AC: We all know the cycle of hiring in the school year. You're advertising seven positions, including several high-dollar posts. If you guys lowball, wagewise, it's around $335,000 in salaries excluding translators. If you go high, we're close to half a million. So we're almost in November and you're still advertising senior positions in the shop. Why haven't they been filled?

AS: I've either placed or hired at least seven people since I've been here. My job was to come in and really strategically think about the structure of the organization. It took us a month to come back to the administration with my recommendations in terms [of] the right structure. Seeing what we had, seeing the gaps based on the charge that I have, and the charge I have is to communicate and reach our publics, specifically parents and families. How you do that is all the tactics, so media is one way of getting to them, direct engagement and other tactics. So I made my recommendations to the administration in terms of the right structure, and we're in year one of that. I've been here three months now, and it's taken us hiring the first level of vacancies that we had coming into the organization, then doing the assessment in terms of what are the gaps in terms of structure, and so now we're in that phase, where I've made my recommendations and they've been approved. Most of these positions are brand new, like they've been posted literally in the last week and a half. In fact, two positions of translators are being proposed to be posted over the weekend or even today.

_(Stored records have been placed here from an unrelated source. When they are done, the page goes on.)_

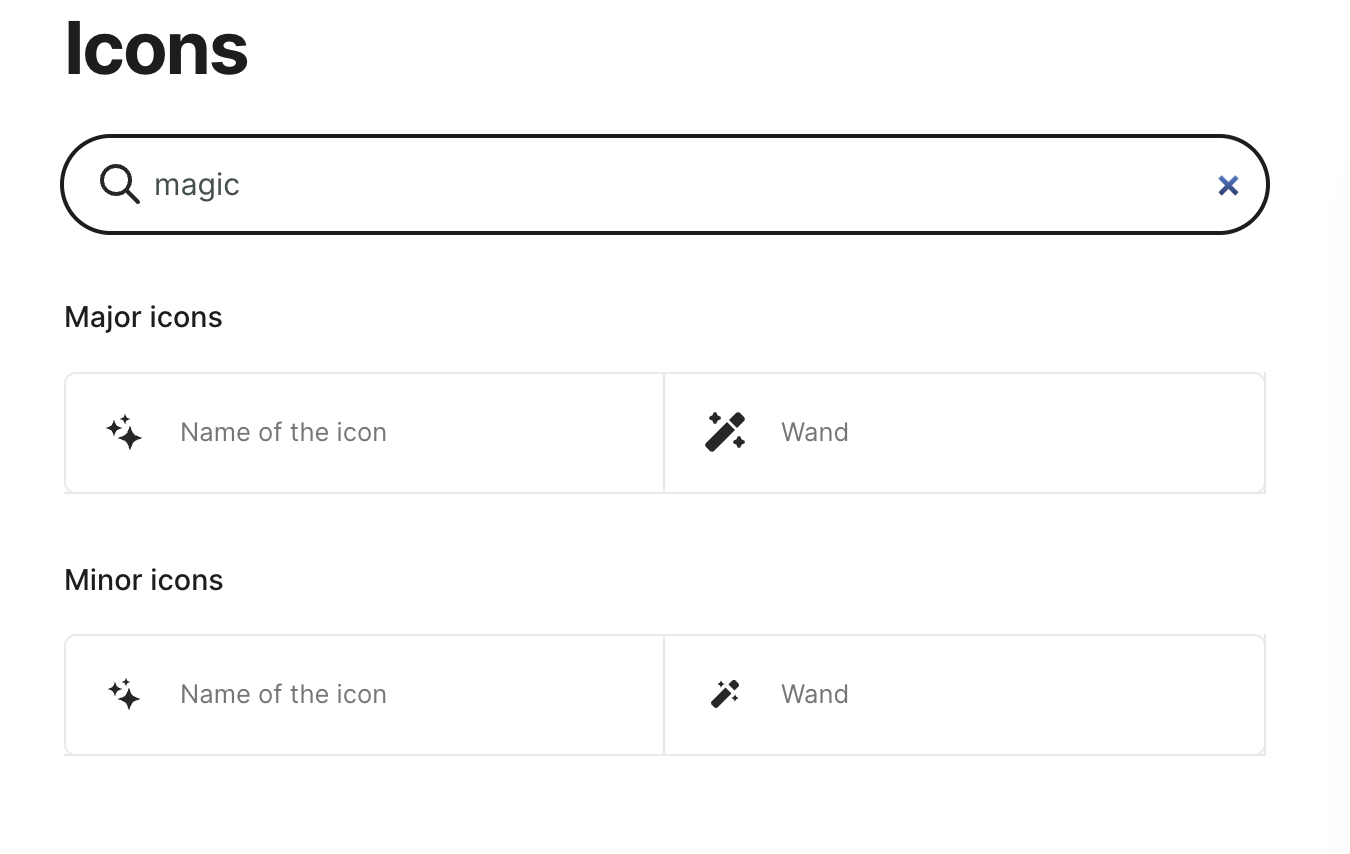Screen dimensions: 1350x854
Task: Click the "Major icons" section heading
Action: click(143, 317)

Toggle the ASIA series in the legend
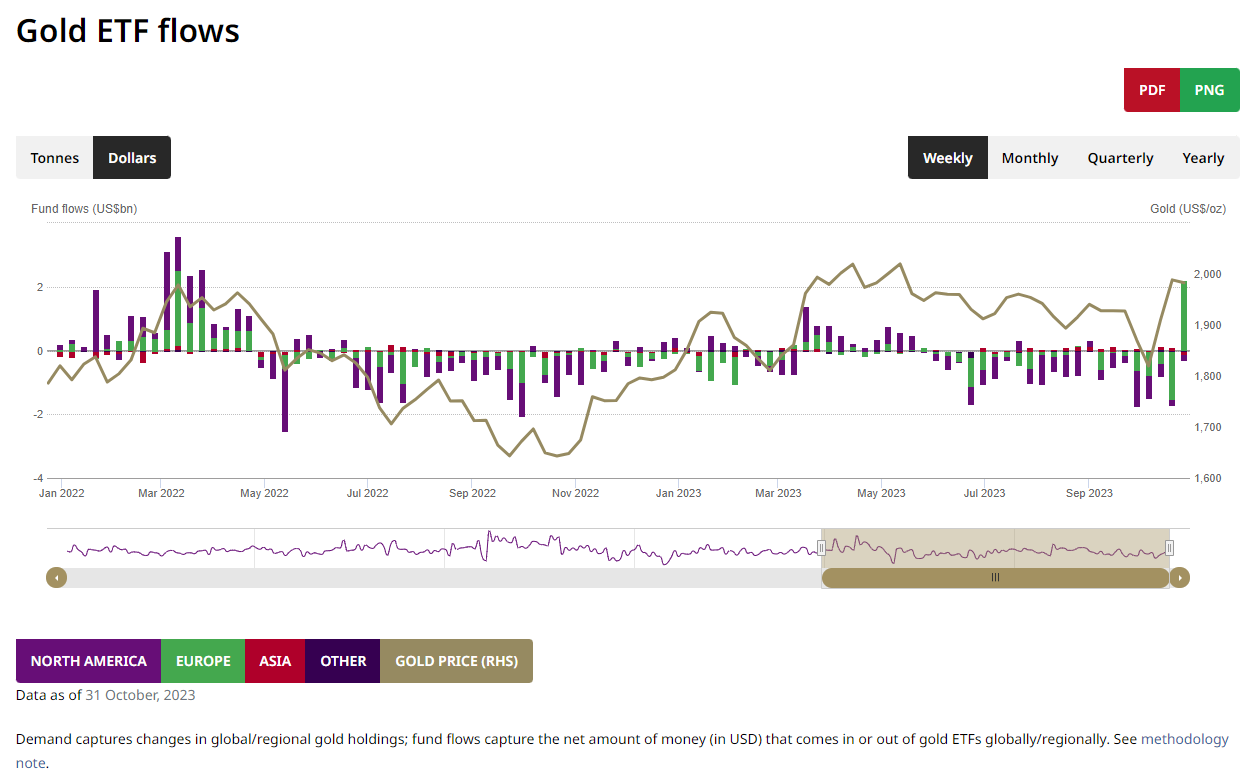tap(275, 661)
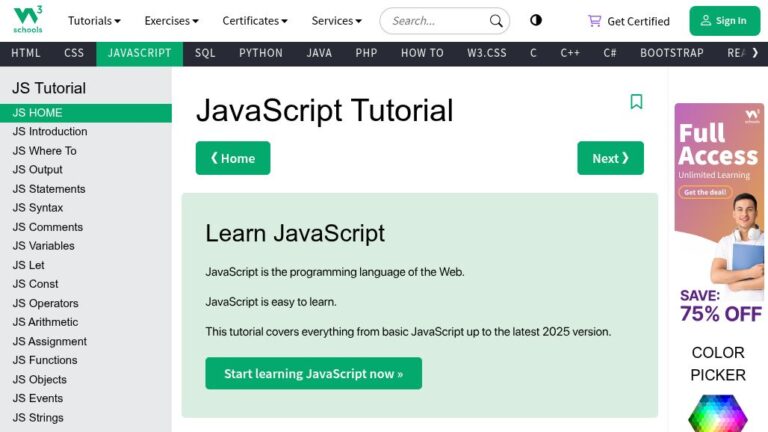Expand the Tutorials dropdown
This screenshot has width=768, height=432.
tap(94, 21)
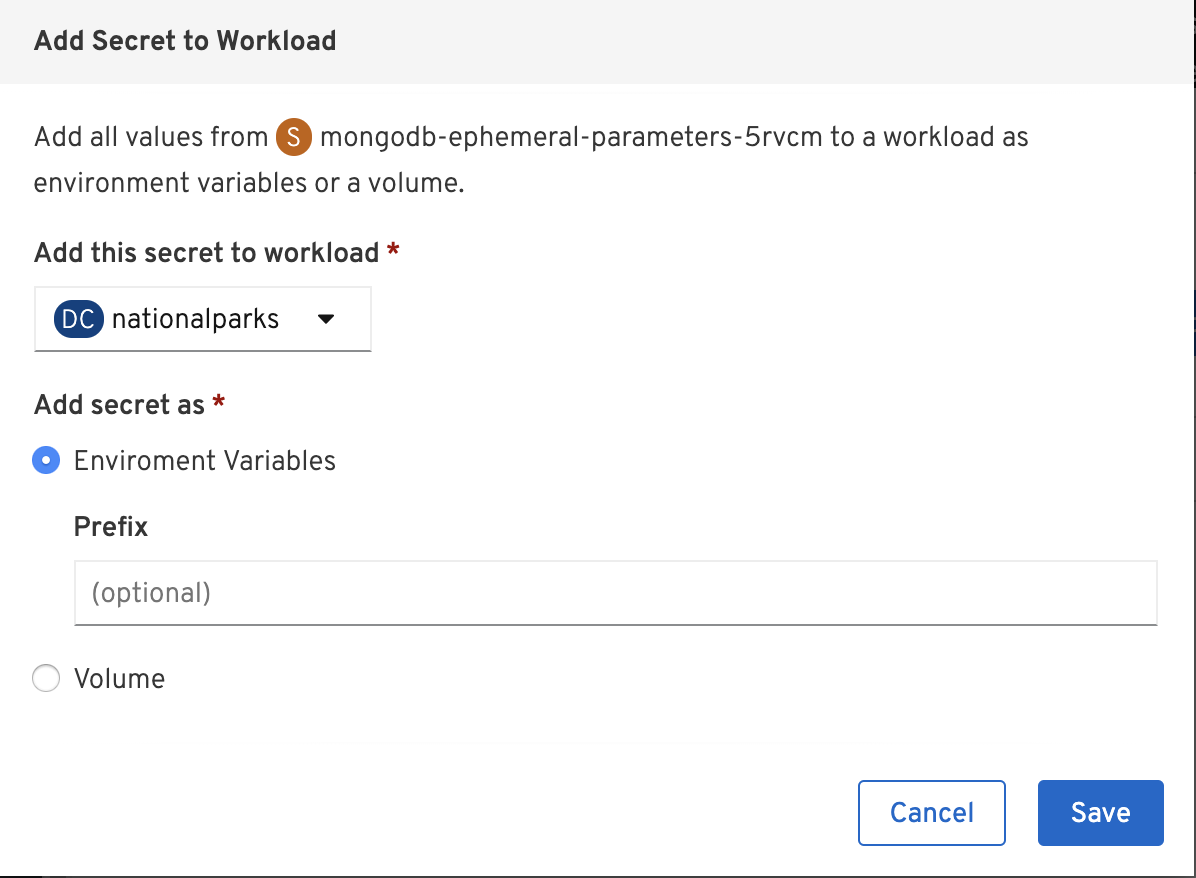1196x878 pixels.
Task: Open the nationalparks workload dropdown
Action: click(202, 318)
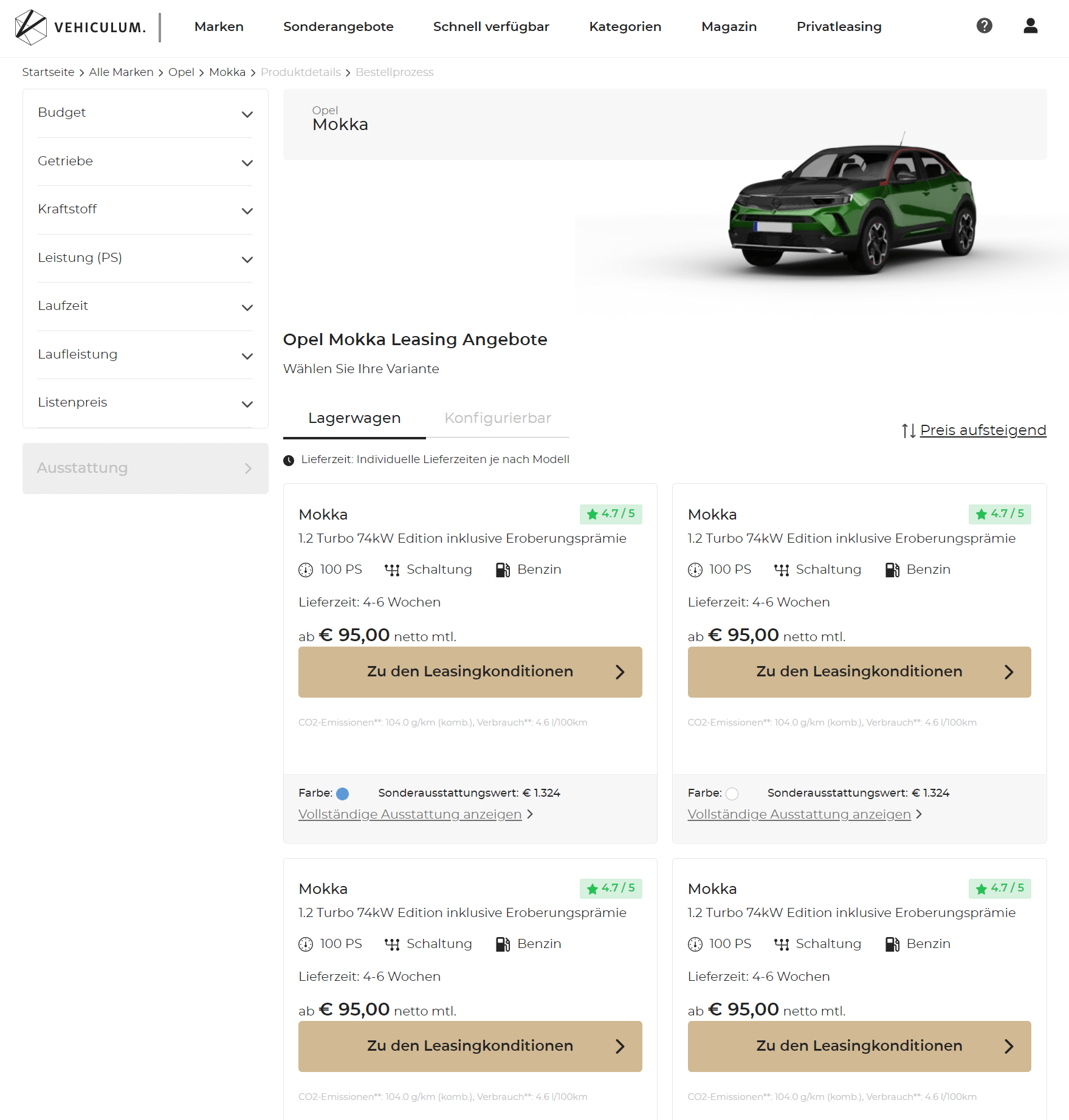Screen dimensions: 1069x1120
Task: Expand the Kraftstoff filter
Action: pyautogui.click(x=145, y=210)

AC: But there are two assistant directorships that have only just been posted in the last week.

AS: In order to execute my charge for the first year, those are my recommendations. So we've been able to restructure the shop; we've been able to re-evaluate the vacancies, change those vacancies to fit the new structure; and we've been able to be very creative to re-evaluate the funding streams. I think that, at the end of the day, it's cost-neutral from last year. We're very clear, we're did not add more cost to the department, but we are taking on a lot more charges. We didn't have community engagement, we didn't have multicultural outreach, for example, in the former department.

AC: But is that just local funds that stay the same? Are the Title I funds on top of that?

AS: No, total costs, with Title I and local funding. I'm not including the bond, because I don't manage bonds. That's handled by facilities, but to the extent they'll be hiring people to help them communicate, so for example they'll be hiring PR companies. Then the question always becomes, do you hire a PR company and pay three times as much, or do you hire someone to help you with all the things you need to do?

AC: External PR firms aren't always a great investment, either in cost-effectiveness or accountability. Where do you see them fitting into your plans?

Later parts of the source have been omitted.